Une affaire de famille?

Les proches de Magid Khoury apparaissent d’ailleurs à différents étages de ce dossier. L’oncle en question, désormais établi dans les émirats et visiblement proche du pouvoir, est celui qui aurait activement participé, depuis Abu Dhabi, à la concrétisation de cette invitation princière envoyée par le cheikh Mohamed bin Zayed al-Nahyan au conseiller d’Etat genevois, sa famille et son chef de cabinet Patrick Baud-Lavigne.

Magid Khoury a aussi été le beau-frère du financier Omar Danial, investi dans le projet d’une école privée suisse à Dubaï et copropriétaire du groupe Manotel, dont le siège genevois a été perquisitionné début novembre par les procureurs en quête de documents détaillant l’activité «caritative» de ses dirigeants en faveur de Pierre Maudet. Organisation d’un anniversaire dans un des six hôtels de la chaîne et financement de l’activité politique à hauteur de 105 000 francs.
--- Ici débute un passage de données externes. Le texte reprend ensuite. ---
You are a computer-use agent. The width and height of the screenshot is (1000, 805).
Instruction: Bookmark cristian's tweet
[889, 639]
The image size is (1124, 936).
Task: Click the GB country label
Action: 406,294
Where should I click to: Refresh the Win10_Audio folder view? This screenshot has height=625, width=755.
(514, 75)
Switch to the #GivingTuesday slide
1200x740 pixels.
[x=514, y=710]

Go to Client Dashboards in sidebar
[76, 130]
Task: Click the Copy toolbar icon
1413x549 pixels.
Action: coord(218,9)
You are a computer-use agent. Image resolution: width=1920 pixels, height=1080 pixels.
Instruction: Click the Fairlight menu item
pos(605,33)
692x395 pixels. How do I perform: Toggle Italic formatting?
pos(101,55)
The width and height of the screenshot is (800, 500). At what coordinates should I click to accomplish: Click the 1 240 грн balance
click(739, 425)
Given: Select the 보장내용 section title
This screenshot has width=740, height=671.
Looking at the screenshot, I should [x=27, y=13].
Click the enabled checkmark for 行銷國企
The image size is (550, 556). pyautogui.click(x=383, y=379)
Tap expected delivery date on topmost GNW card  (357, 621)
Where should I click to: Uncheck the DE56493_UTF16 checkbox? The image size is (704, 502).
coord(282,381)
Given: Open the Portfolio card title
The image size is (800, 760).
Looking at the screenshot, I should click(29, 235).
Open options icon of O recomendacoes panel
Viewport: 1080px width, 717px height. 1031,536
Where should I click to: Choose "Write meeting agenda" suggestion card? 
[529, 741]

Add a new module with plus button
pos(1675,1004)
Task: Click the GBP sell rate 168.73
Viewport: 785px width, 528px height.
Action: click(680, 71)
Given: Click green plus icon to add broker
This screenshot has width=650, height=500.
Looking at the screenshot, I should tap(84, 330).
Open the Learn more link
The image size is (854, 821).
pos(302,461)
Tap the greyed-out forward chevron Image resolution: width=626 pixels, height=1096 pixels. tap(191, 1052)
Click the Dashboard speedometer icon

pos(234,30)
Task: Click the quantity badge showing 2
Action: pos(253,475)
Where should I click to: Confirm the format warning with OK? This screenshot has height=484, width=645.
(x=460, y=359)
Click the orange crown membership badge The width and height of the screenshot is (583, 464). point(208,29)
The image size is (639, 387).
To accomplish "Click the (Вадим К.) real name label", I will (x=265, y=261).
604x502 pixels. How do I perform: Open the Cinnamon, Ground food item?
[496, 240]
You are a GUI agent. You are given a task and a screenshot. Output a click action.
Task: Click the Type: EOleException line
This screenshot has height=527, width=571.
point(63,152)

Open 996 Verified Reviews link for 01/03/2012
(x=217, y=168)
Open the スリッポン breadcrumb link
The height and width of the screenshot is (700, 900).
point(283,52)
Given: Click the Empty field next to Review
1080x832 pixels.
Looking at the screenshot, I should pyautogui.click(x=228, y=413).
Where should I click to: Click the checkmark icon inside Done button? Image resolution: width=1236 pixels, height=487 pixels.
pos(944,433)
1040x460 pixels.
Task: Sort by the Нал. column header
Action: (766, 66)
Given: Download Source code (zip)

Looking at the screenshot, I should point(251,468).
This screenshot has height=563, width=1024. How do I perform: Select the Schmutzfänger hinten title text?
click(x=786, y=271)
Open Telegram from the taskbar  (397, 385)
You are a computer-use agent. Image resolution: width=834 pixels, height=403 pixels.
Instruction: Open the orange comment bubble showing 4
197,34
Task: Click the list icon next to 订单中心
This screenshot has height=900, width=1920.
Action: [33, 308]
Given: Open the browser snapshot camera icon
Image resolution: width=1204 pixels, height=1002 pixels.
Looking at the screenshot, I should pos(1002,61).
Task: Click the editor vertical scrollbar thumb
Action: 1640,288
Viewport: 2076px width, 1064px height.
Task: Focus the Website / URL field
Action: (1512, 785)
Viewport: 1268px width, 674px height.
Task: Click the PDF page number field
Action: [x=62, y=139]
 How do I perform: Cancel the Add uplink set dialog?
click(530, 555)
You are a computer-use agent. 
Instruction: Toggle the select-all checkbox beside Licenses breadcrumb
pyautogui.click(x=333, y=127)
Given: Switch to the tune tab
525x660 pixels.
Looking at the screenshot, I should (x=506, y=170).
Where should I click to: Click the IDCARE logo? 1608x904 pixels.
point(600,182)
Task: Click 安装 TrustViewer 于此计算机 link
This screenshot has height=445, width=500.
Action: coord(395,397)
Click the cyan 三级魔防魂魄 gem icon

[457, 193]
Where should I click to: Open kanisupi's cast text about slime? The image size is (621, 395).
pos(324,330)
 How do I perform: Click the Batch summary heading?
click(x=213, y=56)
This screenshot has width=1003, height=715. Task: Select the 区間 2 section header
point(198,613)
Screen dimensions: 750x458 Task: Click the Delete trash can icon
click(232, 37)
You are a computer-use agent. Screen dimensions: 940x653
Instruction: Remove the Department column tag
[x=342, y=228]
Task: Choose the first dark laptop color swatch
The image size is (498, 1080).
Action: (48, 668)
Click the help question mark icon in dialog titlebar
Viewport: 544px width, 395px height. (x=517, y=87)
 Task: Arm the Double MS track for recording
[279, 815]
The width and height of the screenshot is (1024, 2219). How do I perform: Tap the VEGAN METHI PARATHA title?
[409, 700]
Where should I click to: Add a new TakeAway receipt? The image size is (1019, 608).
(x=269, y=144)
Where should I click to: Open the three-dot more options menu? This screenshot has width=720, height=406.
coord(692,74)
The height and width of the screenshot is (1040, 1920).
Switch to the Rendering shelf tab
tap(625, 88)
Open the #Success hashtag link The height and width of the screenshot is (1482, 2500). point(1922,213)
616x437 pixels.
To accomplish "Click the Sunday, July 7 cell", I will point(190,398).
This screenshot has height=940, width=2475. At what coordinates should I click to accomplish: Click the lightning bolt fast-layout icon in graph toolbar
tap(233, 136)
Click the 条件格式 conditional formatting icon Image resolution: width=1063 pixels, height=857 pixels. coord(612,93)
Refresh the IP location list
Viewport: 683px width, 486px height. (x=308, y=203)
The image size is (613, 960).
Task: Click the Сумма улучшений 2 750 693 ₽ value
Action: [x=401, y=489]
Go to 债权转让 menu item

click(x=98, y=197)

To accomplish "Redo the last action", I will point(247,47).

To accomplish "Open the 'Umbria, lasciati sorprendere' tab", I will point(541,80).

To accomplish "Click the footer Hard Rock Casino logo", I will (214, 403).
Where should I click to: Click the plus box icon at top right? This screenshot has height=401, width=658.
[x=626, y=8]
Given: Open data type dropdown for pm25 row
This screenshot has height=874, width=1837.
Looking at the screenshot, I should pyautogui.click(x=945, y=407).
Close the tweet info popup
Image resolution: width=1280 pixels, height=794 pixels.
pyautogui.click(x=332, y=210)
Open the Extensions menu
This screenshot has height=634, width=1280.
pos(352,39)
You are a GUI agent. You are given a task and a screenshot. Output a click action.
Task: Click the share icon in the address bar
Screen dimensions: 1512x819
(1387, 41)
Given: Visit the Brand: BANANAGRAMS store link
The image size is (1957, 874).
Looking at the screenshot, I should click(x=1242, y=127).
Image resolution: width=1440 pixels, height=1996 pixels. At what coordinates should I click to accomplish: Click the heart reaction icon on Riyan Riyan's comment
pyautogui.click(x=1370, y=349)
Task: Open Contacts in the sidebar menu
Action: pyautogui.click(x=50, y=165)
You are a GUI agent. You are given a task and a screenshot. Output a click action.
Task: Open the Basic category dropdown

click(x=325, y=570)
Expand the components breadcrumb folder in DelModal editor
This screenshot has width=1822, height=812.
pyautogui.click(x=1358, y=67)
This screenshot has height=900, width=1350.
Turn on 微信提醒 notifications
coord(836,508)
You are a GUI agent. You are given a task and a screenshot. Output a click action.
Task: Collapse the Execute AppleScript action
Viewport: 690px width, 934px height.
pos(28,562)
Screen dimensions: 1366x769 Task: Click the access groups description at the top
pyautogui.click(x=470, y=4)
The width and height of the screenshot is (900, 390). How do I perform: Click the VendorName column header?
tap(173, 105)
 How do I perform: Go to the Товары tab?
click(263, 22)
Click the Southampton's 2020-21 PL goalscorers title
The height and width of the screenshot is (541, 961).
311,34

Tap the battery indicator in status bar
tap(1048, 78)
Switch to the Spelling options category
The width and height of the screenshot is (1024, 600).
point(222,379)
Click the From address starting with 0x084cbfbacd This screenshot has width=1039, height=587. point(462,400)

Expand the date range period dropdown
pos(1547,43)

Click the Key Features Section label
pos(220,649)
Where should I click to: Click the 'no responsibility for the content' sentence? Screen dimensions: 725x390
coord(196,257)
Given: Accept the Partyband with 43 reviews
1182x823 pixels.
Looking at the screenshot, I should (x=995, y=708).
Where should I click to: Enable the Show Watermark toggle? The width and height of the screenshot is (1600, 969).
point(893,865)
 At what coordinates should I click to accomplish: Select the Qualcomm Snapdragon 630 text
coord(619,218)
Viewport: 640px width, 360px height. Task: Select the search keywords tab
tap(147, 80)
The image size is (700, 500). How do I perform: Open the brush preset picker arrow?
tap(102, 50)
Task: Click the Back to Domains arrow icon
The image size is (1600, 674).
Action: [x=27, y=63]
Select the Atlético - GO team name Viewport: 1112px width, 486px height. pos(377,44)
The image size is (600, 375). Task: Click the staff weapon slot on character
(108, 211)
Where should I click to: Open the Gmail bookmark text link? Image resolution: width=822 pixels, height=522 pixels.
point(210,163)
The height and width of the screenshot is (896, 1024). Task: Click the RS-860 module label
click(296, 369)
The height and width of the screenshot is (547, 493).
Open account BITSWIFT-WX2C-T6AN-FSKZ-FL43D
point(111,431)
Si le Ministère public décide de poursuivre plus loin ses investigations sur une philanthropie assez généreuse pour en devenir suspecte, il devra demander une extension de la levée d’immunité du ministre au Grand Conseil. Pareil pour le projet immobilier dit du Pré-du-Stand, proche de l’aéroport, où Capvest a des intérêts.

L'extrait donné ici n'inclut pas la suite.